Regular Expressions, grouping, submatching (sub-mode), non-capturing sub-matching (sub-mode), and regular expression capturing

We know that the regular expression has a lot of characters to indicate the number of matches (quantifiers), which can be used to repeat the number of times of a single character. Sometimes, we may need to match the number of times multiple characters appear together. At this time, we need to group. It is to enclose these characters in parentheses, which refer to the subexpression (also called grouping ). Then you can specify the number of times the subexpression repeats. You can also perform other operations on the subexpression. At this time, we can regard a group of characters in parentheses as a whole.

Group mode example

For example, search for strings that contain multiple consecutive win strings. You can do this.

<?php $str = "this is win winwindows!";preg_match_all("/(win)+/",$str,$marr);var_dump($marr);

It does not need grouping mode. Can it match multiple characters at the same time? We found that the previous operating Symbol: [win] +, although it can match the winwin character, because it represents one or more characters in the combination of w, I, and n, without limiting the order. As you can see, it will match like wwin, www, inw, etc. As long as it is composed of these three characters, multiple characters are matched successfully.

How can we find two results for each one? This is the sub-mode (sub-match). By default, in addition to combining multiple characters into one whole, this part of the expressions enclosed by parentheses will also be stored in a temporary buffer, so that the subsequent regular expression is called. In the above example, we do not need to call it later. Therefore, how can we block this subexpression from capturing content? You only need to add "? . Let's take a look at the following example of a regular expression grouping non-capture mode.

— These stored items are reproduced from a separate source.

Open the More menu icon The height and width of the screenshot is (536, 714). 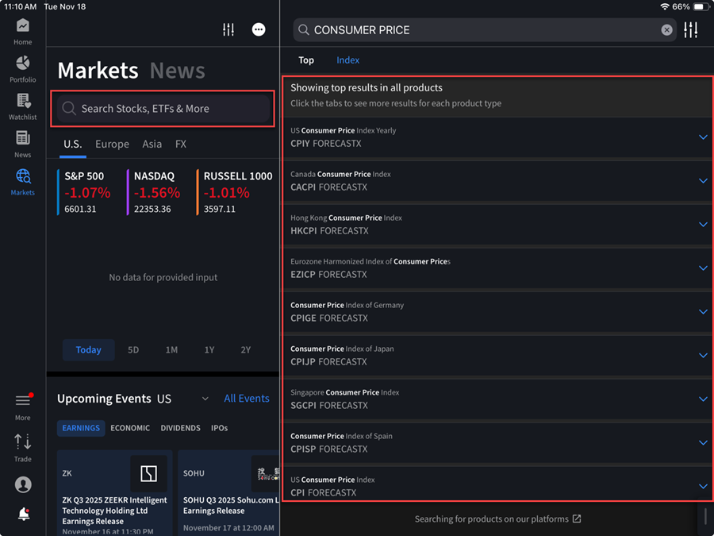coord(22,401)
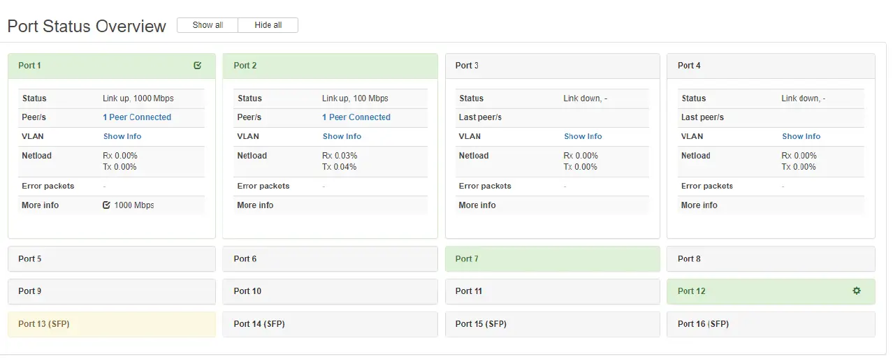The image size is (893, 359).
Task: Click the check icon in Port 1 header
Action: pos(198,66)
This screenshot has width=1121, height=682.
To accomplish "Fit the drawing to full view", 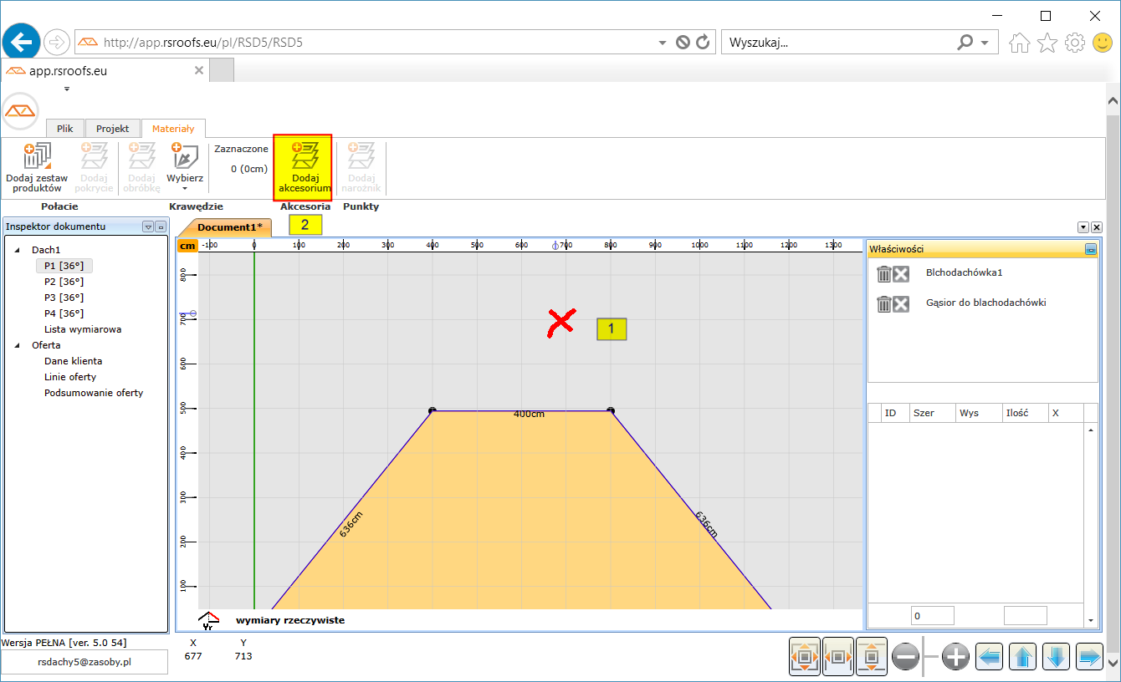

What are the advantages of the non-capture mode? From the above, we can reduce the number of captures and the number of matching times. Therefore, it is not necessary to add a non-capture prefix to the grouping expression "? : ", Which can save memory overhead and increase matching speed!

When we just talked about regular expression grouping, the content captured by the subexpression is stored in a cache by default. For subsequent calls. What is the situation? In fact, this is a reference to a regular expression. Each captured sub-match is stored sequentially from left to right in the regular expression mode. The buffer number that stores the sub-match starts from 1 and can be generally stored as 9. So that the following expression references this value, also known as backward reference.

Let's take a look at the following example to find a string that is not adjacent to each other and appears multiple times the system word: add.

<?php$str = "add123456addasdf"; preg_match_all('/(add)\d+\1/',$str,$marr); var_dump($marr);

Reverse references are often used to handle some special matching situations. For example, search for strings that are not adjacent to duplicate strings. Search for html content in a pair of tags. Special Analysis of html is very common (Note: if reverse reference is used, the submatching capture cannot be blocked before, that is, it cannot be added "? : "Prefix ). It is often used:

<? Php $ str = file_get_contents ('HTTP: // blog.chacuo.net/'); preg_match_all ('/<(\ S +) [^>] *> [^ <] * <\/\ 1>/', $ str, $ marr); var_dump ($ marr); // (\ S +) indicates all characters other than non-display characters, generally, the name of an html tag is in the format of <other tag attributes> followed by [^>] *. All other attributes in the tag are matched. // [^ <] * Indicates <tag ...> the intermediate content </tag> indicates the intermediate content and ends with "<, therefore, match all the [^ <] * characters // The Last <\/\ 1> "\/" escape "/" characters, "\ 1" indicates (\ S +) before the reverse application)

The above are the important regular expressions used. grouping, reverse matching, and non-capturing grouping instructions and instances. I hope this will be helpful to my friends who want to change the attributes. At the same time, welcome to exchange!

Contact Us

The content source of this page is from Internet, which doesn't represent Alibaba Cloud's opinion; products and services mentioned on that page don't have any relationship with Alibaba Cloud. If the content of the page makes you feel confusing, please write us an email, we will handle the problem within 5 days after receiving your email.

If you find any instances of plagiarism from the community, please send an email to: info-contact@alibabacloud.com and provide relevant evidence. A staff member will contact you within 5 working days.

A Free Trial That Lets You Build Big!

Start building with 50+ products and up to 12 months usage for Elastic Compute Service

  • Sales Support

    1 on 1 presale consultation

  • After-Sales Support

    24/7 Technical Support 6 Free Tickets per Quarter Faster Response

  • Alibaba Cloud offers highly flexible support services tailored to meet your exact needs.